Это решение, по его словам, связано с "планами вернуться к юриспруденции", которой он занимается всю жизнь. При этом Добрынин не намерен прекращать общественно-политическую деятельность, обещая сохранить сотрудничество с Советом Федерации в другом качестве. В эксклюзивном интервью Радио Свобода Добрынин рассказал об истинных причинах своего ухода из Совета Федерации, вспомнил законы, за которые вопреки парламентской дисциплине не стал голосовать, и объяснил, почему за них голосовали его коллеги.
– Константин, ваш роман с Советом Федерации заканчивается?
– Да, можно и так сказать. Осталось полтора месяца.
– А кто этот роман заканчивает? Вы говорили, что уходите по собственному желанию. А губернатор Архангельской области, которую вы представляете в СФ, говорит, что это он вас в список кандидатов в сенаторы не включил. Кто с кем расстается?

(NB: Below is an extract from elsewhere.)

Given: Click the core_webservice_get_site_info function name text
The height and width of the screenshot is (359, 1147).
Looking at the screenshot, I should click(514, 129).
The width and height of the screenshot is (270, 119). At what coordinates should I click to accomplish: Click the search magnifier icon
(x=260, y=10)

– Правда всегда где-то посередине. Однако в данном случае она все-таки на моей стороне. Это моё желание поменять место работы. Губернатору просто не было смысла включать меня в список. Интриги здесь нет.

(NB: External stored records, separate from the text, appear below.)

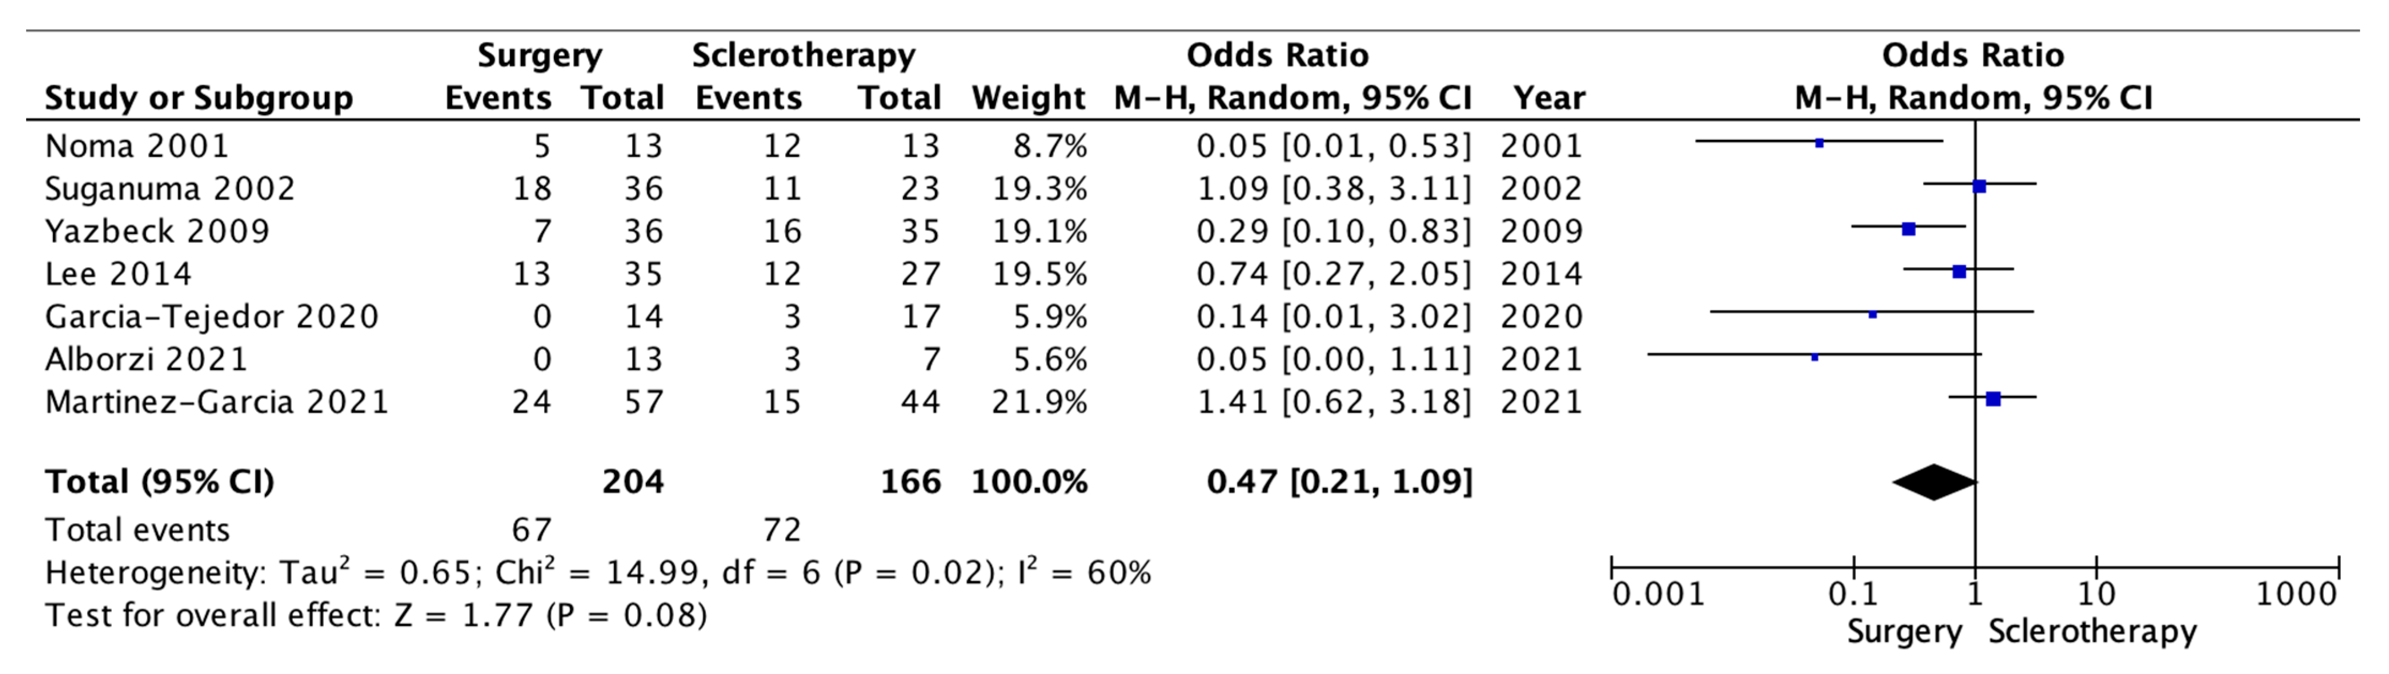Click the Garcia-Tejedor 2020 study name

(x=211, y=316)
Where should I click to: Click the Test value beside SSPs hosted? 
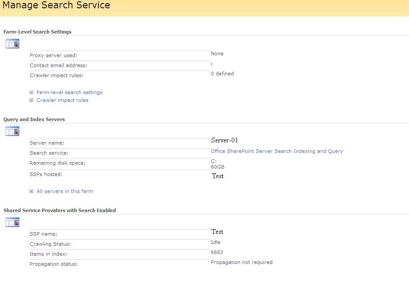(x=218, y=176)
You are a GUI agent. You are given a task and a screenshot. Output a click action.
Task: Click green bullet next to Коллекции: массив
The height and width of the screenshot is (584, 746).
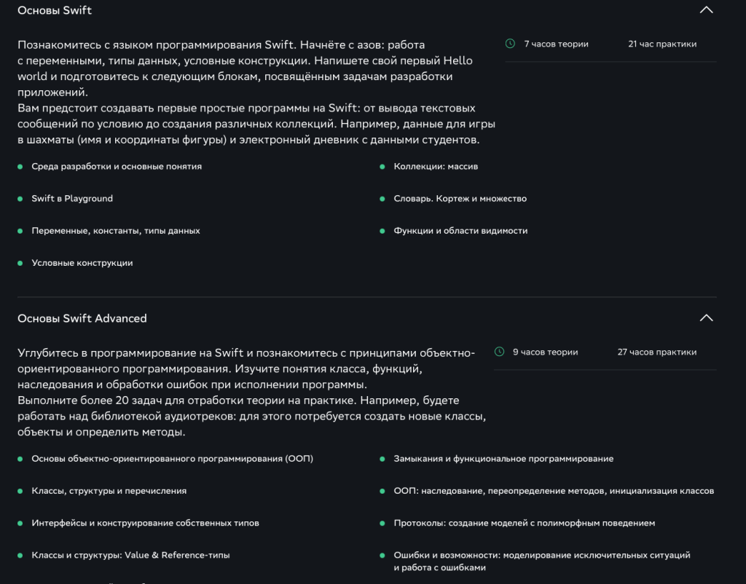382,167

– Ваше нестандартное поведение в роли сенатора (хотя в нормальной системе координат такое поведение считалось бы абсолютно адекватным) каким-то образом сыграло свою роль? Вы же многих коллег наверняка раздражали.
– Могу сказать, что меня в последние несколько лет очень сильно раздражает. Меня раздражает, что норма считается нестандартным поведением. Это очень глупо. Я просто говорю те слова, в которые я верю, в которых я уверен с человеческой и юридической точек зрения. Раздражали мои заявления кого-то? Раздражали. Моя картина мира могла не совпадать с картиной моих коллег. Однако я должен отметить, что практически ни разу не замечал попыток на мое мнение повлиять. У меня с коллегами был дискомфорт, но этот дискомфорт был дискуссионным, когда я мог просто обосновать свою точку зрения и остаться при ней.

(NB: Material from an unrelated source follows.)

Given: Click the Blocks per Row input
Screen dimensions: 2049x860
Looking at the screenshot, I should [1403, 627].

– С губернатором Орловым вы в каких отношениях?
– В добрых отношениях. Он никогда не пытался влиять на мою точку зрения. И никогда не пытался меня пожурить за что-то.
– Но вместе с тем он прокомментировал ваш уход таким образом: "Совет Федерации – это политический орган, где должны работать профессионалы, которые, с одной стороны, готовы представлять интересы региона, с другой – быть людьми знающими и опытными именно в политической сфере". Дальше он добавил, что новые кандидатуры "имеют очень понятную политическую историю". Значит, вы имеете какую-то не очень понятную политическую историю?
– Согласитесь, не меня надо спрашивать о том, что именно он имел в виду. Насколько я знаю, там был несколько иной контекст беседы, и губернатор говорил о людях, которых он предлагает в Совет Федерации.
– А предлагает он мэра Архангельска Виктора Павленко, депутата Госдумы от "Единой России" Елену Вторыгину и бывшего вице-губернатора по региональной политике Сергея Ковалева. Что это за люди? Они, в отличие от вас, найдут общий язык с Виталием Милоновым?
– Милонов – это все-таки крайность.
– С условным Милоновым, Константин.
– Нет-нет, давайте о конкретном сначала. Я не думаю, что с Милоновым кто-то из коллег будет желать найти общий язык.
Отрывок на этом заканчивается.